• Work required
Go through the records line by line from the top and repeat each one exactly, ending with the line that contains "Rozwiń (222, 2382)".

#### Supplied data

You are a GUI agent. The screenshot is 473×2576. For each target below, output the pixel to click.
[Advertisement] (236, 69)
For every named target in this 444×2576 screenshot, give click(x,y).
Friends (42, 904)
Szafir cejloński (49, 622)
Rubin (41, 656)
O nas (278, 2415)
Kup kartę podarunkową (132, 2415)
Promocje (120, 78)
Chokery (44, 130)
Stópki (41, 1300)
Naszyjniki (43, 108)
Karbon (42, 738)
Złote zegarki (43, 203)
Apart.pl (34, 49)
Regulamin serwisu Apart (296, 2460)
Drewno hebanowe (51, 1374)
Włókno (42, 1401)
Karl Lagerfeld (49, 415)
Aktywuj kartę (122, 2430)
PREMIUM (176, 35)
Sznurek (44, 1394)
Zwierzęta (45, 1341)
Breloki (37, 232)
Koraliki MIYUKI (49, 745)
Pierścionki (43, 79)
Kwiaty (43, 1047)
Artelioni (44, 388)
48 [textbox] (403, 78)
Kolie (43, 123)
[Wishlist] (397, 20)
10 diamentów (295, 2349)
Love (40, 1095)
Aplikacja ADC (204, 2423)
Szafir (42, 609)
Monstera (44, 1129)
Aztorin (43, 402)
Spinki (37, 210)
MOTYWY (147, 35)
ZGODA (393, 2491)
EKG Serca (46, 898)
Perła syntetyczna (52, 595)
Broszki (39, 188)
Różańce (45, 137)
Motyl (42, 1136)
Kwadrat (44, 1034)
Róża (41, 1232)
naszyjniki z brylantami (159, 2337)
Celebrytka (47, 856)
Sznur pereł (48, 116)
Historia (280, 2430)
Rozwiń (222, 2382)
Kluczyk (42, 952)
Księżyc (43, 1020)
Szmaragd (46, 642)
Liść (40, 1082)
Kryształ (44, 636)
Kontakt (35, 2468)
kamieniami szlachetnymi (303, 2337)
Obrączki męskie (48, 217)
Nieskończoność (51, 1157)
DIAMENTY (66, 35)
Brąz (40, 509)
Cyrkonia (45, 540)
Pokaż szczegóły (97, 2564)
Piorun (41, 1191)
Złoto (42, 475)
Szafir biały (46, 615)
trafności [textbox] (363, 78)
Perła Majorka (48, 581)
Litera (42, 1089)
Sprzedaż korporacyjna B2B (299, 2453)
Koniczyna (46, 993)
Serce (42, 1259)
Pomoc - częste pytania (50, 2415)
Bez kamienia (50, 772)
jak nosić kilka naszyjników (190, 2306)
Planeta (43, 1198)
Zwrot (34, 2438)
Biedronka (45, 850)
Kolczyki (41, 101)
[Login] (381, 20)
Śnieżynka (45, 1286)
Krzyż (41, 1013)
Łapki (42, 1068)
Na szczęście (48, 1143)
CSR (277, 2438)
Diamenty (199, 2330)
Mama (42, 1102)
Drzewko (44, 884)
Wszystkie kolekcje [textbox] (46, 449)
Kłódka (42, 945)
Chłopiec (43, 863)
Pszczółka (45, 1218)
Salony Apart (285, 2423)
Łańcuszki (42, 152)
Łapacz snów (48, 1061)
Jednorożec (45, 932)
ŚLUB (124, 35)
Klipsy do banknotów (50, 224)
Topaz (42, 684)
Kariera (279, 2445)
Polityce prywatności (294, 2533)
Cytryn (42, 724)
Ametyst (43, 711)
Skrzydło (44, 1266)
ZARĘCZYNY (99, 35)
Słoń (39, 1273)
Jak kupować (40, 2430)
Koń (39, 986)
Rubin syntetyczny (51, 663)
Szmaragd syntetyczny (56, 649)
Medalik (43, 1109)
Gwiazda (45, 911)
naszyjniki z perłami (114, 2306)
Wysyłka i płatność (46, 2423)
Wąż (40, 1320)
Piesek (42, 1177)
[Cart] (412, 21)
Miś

########

• Your response
You are a GUI agent. The screenshot is 473×2576. For each target below, output the pixel to click.
[Advertisement] (236, 69)
For every named target in this 444×2576 screenshot, give click(x,y).
Friends (42, 904)
Szafir cejloński (49, 622)
Rubin (41, 656)
O nas (278, 2415)
Kup kartę podarunkową (132, 2415)
Promocje (120, 78)
Chokery (44, 130)
Stópki (41, 1300)
Naszyjniki (43, 108)
Karbon (42, 738)
Złote zegarki (43, 203)
Apart.pl (34, 49)
Regulamin serwisu Apart (296, 2460)
Drewno hebanowe (51, 1374)
Włókno (42, 1401)
Karl Lagerfeld (49, 415)
Aktywuj kartę (122, 2430)
PREMIUM (176, 35)
Sznurek (44, 1394)
Zwierzęta (45, 1341)
Breloki (37, 232)
Koraliki MIYUKI (49, 745)
Pierścionki (43, 79)
Kwiaty (43, 1047)
Artelioni (44, 388)
48 [textbox] (403, 78)
Kolie (43, 123)
[Wishlist] (397, 20)
10 diamentów (295, 2349)
Love (40, 1095)
Aplikacja ADC (204, 2423)
Szafir (42, 609)
Monstera (44, 1129)
Aztorin (43, 402)
Spinki (37, 210)
MOTYWY (147, 35)
ZGODA (393, 2491)
EKG Serca (46, 898)
Perła syntetyczna (52, 595)
Broszki (39, 188)
Różańce (45, 137)
Motyl (42, 1136)
Kwadrat (44, 1034)
Róża (41, 1232)
naszyjniki z brylantami (159, 2337)
Celebrytka (47, 856)
Sznur pereł (48, 116)
Historia (280, 2430)
Rozwiń (222, 2382)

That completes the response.